TASK INPUTS:
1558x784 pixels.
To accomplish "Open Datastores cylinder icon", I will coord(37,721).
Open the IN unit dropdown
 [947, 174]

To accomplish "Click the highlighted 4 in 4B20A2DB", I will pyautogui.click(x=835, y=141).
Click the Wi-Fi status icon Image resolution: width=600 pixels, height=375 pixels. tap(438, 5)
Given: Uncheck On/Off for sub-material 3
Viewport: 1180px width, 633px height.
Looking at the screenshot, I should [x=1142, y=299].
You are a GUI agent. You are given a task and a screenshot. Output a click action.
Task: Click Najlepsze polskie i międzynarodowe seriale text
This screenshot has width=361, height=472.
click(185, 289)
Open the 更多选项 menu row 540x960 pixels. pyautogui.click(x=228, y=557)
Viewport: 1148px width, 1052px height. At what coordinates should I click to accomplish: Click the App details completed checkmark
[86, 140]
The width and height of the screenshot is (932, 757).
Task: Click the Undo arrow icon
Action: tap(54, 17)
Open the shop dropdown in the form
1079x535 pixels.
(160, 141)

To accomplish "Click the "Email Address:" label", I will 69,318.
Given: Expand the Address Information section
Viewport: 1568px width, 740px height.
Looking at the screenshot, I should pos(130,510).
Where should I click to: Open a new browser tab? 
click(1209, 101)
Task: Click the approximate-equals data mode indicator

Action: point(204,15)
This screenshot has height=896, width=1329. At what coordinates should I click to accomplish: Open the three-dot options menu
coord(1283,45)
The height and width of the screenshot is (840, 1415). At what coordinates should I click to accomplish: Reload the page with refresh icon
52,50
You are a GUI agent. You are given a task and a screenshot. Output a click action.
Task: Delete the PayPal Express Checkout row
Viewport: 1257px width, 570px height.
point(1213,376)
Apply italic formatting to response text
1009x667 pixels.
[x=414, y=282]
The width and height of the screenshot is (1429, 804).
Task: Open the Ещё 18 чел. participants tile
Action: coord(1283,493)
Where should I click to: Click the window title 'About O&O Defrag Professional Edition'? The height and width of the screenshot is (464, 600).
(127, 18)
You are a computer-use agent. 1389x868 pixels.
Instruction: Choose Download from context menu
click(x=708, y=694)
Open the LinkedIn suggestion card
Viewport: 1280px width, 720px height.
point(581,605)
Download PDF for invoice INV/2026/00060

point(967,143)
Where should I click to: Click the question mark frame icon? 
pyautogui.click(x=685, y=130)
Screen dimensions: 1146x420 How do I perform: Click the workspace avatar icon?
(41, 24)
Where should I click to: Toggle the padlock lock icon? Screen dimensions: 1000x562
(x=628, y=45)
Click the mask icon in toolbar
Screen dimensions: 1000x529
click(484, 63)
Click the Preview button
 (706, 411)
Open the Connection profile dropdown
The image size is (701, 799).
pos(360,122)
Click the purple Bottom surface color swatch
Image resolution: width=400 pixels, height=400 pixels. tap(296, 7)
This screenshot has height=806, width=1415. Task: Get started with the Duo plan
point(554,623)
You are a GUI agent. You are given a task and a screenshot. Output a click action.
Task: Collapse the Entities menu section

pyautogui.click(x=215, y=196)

REQUIRED WORK:
Put the stretch of the entries above, from the line containing "will pyautogui.click(x=835, y=141)." through the line containing "Action: coord(1283,493)", into a Markdown table with the columns Index and Content. Number each row, and leave out blank lines.

RESPONSE FOR THIS EXERCISE:
| Index | Content |
|---|---|
| 1 | To accomplish "Click the highlighted 4 in 4B20A2DB", I will pyautogui.click(x=835, y=141). |
| 2 | Click the Wi-Fi status icon Image resolution: width=600 pixels, height=375 pixels. tap(438, 5) |
| 3 | Given: Uncheck On/Off for sub-material 3 |
| 4 | Viewport: 1180px width, 633px height. |
| 5 | Looking at the screenshot, I should [x=1142, y=299]. |
| 6 | You are a GUI agent. You are given a task and a screenshot. Output a click action. |
| 7 | Task: Click Najlepsze polskie i międzynarodowe seriale text |
| 8 | This screenshot has width=361, height=472. |
| 9 | click(185, 289) |
| 10 | Open the 更多选项 menu row 540x960 pixels. pyautogui.click(x=228, y=557) |
| 11 | Viewport: 1148px width, 1052px height. At what coordinates should I click to accomplish: Click the App details completed checkmark |
| 12 | [86, 140] |
| 13 | The width and height of the screenshot is (932, 757). |
| 14 | Task: Click the Undo arrow icon |
| 15 | Action: tap(54, 17) |
| 16 | Open the shop dropdown in the form |
| 17 | 1079x535 pixels. |
| 18 | (160, 141) |
| 19 | To accomplish "Click the "Email Address:" label", I will 69,318. |
| 20 | Given: Expand the Address Information section |
| 21 | Viewport: 1568px width, 740px height. |
| 22 | Looking at the screenshot, I should pos(130,510). |
| 23 | Where should I click to: Open a new browser tab?  |
| 24 | click(1209, 101) |
| 25 | Task: Click the approximate-equals data mode indicator |
| 26 | Action: point(204,15) |
| 27 | This screenshot has height=896, width=1329. At what coordinates should I click to accomplish: Open the three-dot options menu |
| 28 | coord(1283,45) |
| 29 | The height and width of the screenshot is (840, 1415). At what coordinates should I click to accomplish: Reload the page with refresh icon |
| 30 | 52,50 |
| 31 | You are a GUI agent. You are given a task and a screenshot. Output a click action. |
| 32 | Task: Delete the PayPal Express Checkout row |
| 33 | Viewport: 1257px width, 570px height. |
| 34 | point(1213,376) |
| 35 | Apply italic formatting to response text |
| 36 | 1009x667 pixels. |
| 37 | [x=414, y=282] |
| 38 | The width and height of the screenshot is (1429, 804). |
| 39 | Task: Open the Ещё 18 чел. participants tile |
| 40 | Action: coord(1283,493) |